A lot of people think that to do big data you have to use rocket science equipment all the way through, and that Excel because it's installed on every computer in the whole entire world certainly isn't special enough. That's not true at all. There's a few things about Excel. First off, is as a general principle you want to go to where the people are. The analysis is there to serve a purpose, it's there to inform other people.
Excel is still going to be a really good way to share it because it's where people know how to work. Far and away the most common data tool. There are hundreds of millions, perhaps billions, of copies of Excel floating in the world. Now big data and data science have an interesting connection with Excel.
For one thing, Excel, entirely on its own, just the application, is able to do real data science. The best presentation of this is in the book Data Smart: Using Data Science to Transform Information into Insight by John W. Foreman. And he goes all the way through the really advanced capabilities of Excel that make it possible to explore and manipulate data in ways that you probably never thought were possible. But more interestingly using what are called open database connectivity interfaces or ODBC interfaces, you can hook Excel directly to Hadoop and do queries and analyses from the Excel interface.

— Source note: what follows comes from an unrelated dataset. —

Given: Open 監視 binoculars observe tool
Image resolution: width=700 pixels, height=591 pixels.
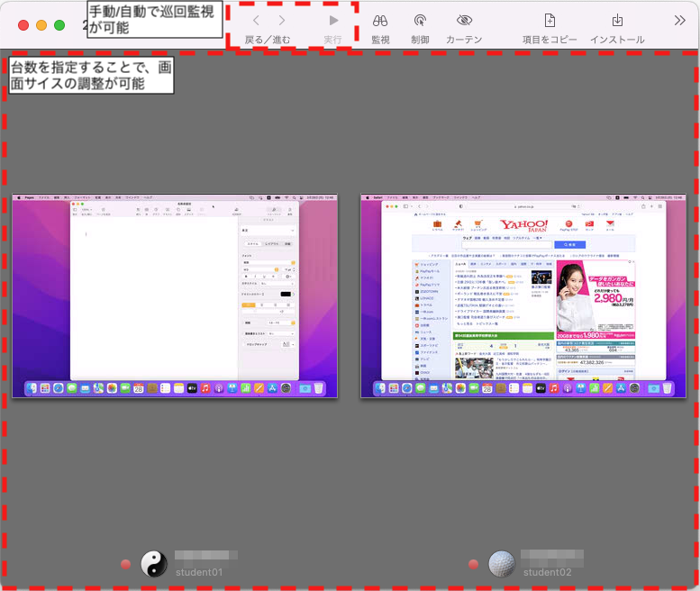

Let me just go to Excel for a moment. If you come over here to data and bring up that menu, and then go to from other sources, you'll see that our very first thing is from a SQL Server, which is a relational database and a lot of information is going to be there, but you can go down to the Windows Azure Marketplace, so that's going to connect you up with Hadoop and these, the data connectivity wizard and the queries and the Odata, these are methods for connecting to big data. And now Microsoft has their own solutions and other vendors have other ways of hooking up Excel into big data and to Hadoop to make it possible to control the analysis, or at least do the queries and the sortings, right here from the single most familiar interface for working with data.
Finally, I want to mention that Excel is also a great way for sharing the results of the analysis.You can make interactive PivotTables, a great way for exploring the complexities of the data and people know how to work these, and sortable worksheets and the graphics and charts are familiar, they communicate, they're clear, it's a great way to go. In fact, I would say that putting the final results into Excel, which provides a degree of exploration and manipulation to your viewers, is probably the most democratic way of sharing the results of a big data analysis.
And again, the point of any analysis is to provide insight that people can work on, that is actionable, that they can use to improve their own businesses and their own projects.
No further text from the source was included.